_SUPPLIED PASSAGE:_
++++++

I agree that if global nr_dirty comes close to global limit (or already 
exceeded it), we must take global pos_ratio in consideration (even if 
bdi_dirty << bdi_thresh). But I don't think we can keep 
bdi_position_ratio() intact. Because: 1) the math there goes crazy if 
dirty < freerun; 2) "(limit - dirty) / 8" is useless for FUSE which 
account internal writeback in NR_WRITEBACK_TEMP; i.e. you can easily 
observe "dirty" close to zero while bdi_dirty is huge. Please let me 
know if you need more details about NR_WRITEBACK_TEMP peculiarities.

>
>> +
>> +	/*
>> +	 * global setpoint
>>   	 *
>> -	 * (1) f(freerun)  = 2.0 => rampup dirty_ratelimit reasonably fast
>> -	 * (2) f(setpoint) = 1.0 => the balance point
>> -	 * (3) f(limit)    = 0   => the hard limit
>> -	 * (4) df/dx      <= 0	 => negative feedback control
>> -	 * (5) the closer to setpoint, the smaller |df/dx| (and the reverse)
>> -	 *     => fast response on large errors; small oscillation near setpoint
>> +	 * See comment for pos_ratio_polynom().
>>   	 */
>>   	setpoint = (freerun + limit) / 2;
>> -	x = div_s64(((s64)setpoint - (s64)dirty) << RATELIMIT_CALC_SHIFT,
>> -		    limit - setpoint + 1);
>> -	pos_ratio = x;
>> -	pos_ratio = pos_ratio * x >> RATELIMIT_CALC_SHIFT;
>> -	pos_ratio = pos_ratio * x >> RATELIMIT_CALC_SHIFT;
>> -	pos_ratio += 1 << RATELIMIT_CALC_SHIFT;
>> +	pos_ratio = pos_ratio_polynom(setpoint, dirty, limit);
>>   
>>   	/*
>>   	 * We have computed basic pos_ratio above based on global situation. If
>> @@ -892,7 +951,8 @@ static void bdi_update_dirty_ratelimit(struct backing_dev_info *bdi,
>>   				       unsigned long bdi_thresh,
>>   				       unsigned long bdi_dirty,
>>   				       unsigned long dirtied,
>> -				       unsigned long elapsed)
>> +				       unsigned long elapsed,
>> +				       bool strictlimit)

++++++

_DATA:_
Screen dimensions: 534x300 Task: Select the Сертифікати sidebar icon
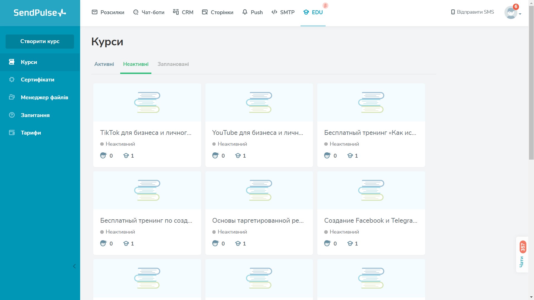[11, 80]
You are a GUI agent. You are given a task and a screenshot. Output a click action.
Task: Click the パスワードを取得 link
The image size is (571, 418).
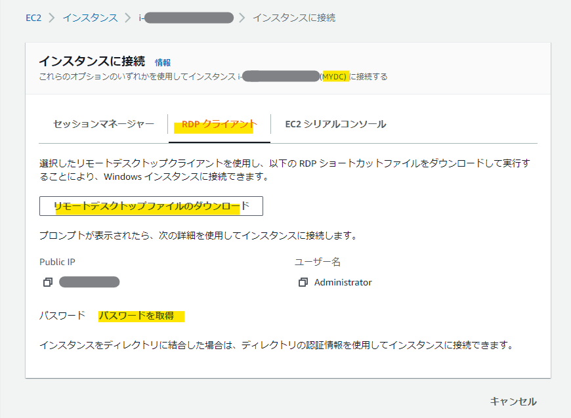click(x=137, y=316)
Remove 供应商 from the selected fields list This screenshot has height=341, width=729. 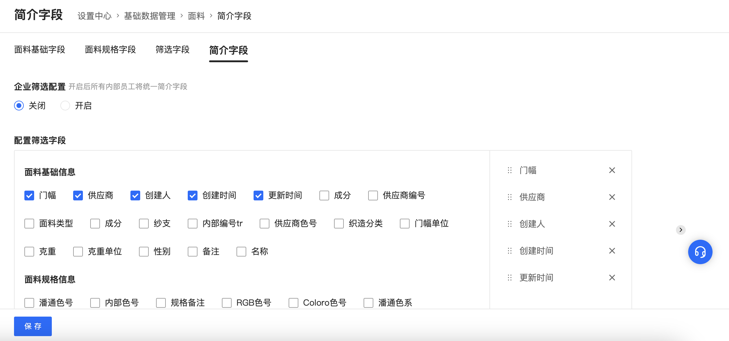tap(612, 197)
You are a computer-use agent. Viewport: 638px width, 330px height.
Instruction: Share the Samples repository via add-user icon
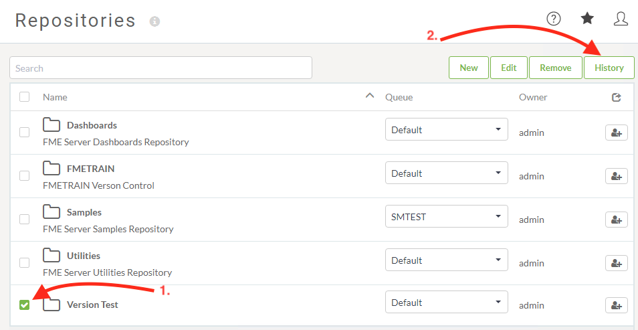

++++++

_REQUIRED WORK:_
a – In the dirty-limit discussion, change "FUSE" to "NFS" and give everything from "I agree that" down to "about NR_WRITEBACK_TEMP peculiarities.".
b – Please recast everything from the start of the records down to the line containing "click(x=137, y=316)" as a numbered list, skipping blank lines and leaving out the pictures.

_EXERCISE RESPONSES:_
a –
I agree that if global nr_dirty comes close to global limit (or already 
exceeded it), we must take global pos_ratio in consideration (even if 
bdi_dirty << bdi_thresh). But I don't think we can keep 
bdi_position_ratio() intact. Because: 1) the math there goes crazy if 
dirty < freerun; 2) "(limit - dirty) / 8" is useless for NFS which 
account internal writeback in NR_WRITEBACK_TEMP; i.e. you can easily 
observe "dirty" close to zero while bdi_dirty is huge. Please let me 
know if you need more details about NR_WRITEBACK_TEMP peculiarities.

b –
1. Screen dimensions: 534x300 Task: Select the Сертифікати sidebar icon
2. [11, 80]
3. You are a GUI agent. You are given a task and a screenshot. Output a click action.
4. Task: Click the パスワードを取得 link
5. The image size is (571, 418).
6. click(x=137, y=316)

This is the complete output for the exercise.